Word for word, retype the entire listing.
-------
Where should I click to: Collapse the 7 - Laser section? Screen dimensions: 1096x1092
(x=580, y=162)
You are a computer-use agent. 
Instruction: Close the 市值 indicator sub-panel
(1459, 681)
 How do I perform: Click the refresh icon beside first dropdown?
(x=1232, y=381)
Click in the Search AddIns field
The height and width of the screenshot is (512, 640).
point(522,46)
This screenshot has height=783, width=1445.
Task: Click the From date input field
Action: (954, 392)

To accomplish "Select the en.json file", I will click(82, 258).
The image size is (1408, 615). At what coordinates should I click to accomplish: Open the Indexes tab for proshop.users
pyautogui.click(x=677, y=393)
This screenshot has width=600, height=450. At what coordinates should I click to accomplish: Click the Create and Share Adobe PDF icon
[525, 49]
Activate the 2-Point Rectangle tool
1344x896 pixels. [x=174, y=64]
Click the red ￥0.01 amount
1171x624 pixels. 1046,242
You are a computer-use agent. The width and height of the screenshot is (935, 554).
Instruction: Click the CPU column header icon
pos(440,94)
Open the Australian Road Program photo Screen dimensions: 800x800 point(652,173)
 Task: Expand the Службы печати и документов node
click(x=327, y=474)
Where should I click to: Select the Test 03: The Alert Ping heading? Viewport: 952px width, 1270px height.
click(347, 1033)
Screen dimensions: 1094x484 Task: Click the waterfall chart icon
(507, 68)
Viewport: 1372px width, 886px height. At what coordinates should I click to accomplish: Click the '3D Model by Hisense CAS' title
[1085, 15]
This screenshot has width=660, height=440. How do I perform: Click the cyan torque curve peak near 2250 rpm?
-------
- [Output for this exercise]
Where should I click to: Collapse the 7 - Laser section? Screen dimensions: 1096x1092
(x=580, y=162)
You are a computer-use agent. 
Instruction: Close the 市值 indicator sub-panel
(1459, 681)
 How do I perform: Click the refresh icon beside first dropdown?
(x=1232, y=381)
Click in the Search AddIns field
The height and width of the screenshot is (512, 640).
point(522,46)
This screenshot has height=783, width=1445.
Task: Click the From date input field
Action: (954, 392)

To accomplish "Select the en.json file", I will click(82, 258).
The image size is (1408, 615). At what coordinates should I click to accomplish: Open the Indexes tab for proshop.users
pyautogui.click(x=677, y=393)
This screenshot has width=600, height=450. At what coordinates should I click to accomplish: Click the Create and Share Adobe PDF icon
[525, 49]
Activate the 2-Point Rectangle tool
1344x896 pixels. [x=174, y=64]
Click the red ￥0.01 amount
1171x624 pixels. 1046,242
You are a computer-use agent. The width and height of the screenshot is (935, 554).
Instruction: Click the CPU column header icon
pos(440,94)
Open the Australian Road Program photo Screen dimensions: 800x800 point(652,173)
 Task: Expand the Службы печати и документов node
click(x=327, y=474)
Where should I click to: Select the Test 03: The Alert Ping heading? Viewport: 952px width, 1270px height.
click(347, 1033)
Screen dimensions: 1094x484 Task: Click the waterfall chart icon
(507, 68)
Viewport: 1372px width, 886px height. At what coordinates should I click to accomplish: Click the '3D Model by Hisense CAS' title
[1085, 15]
This screenshot has width=660, height=440. How do I perform: Click the cyan torque curve peak near 2250 rpm?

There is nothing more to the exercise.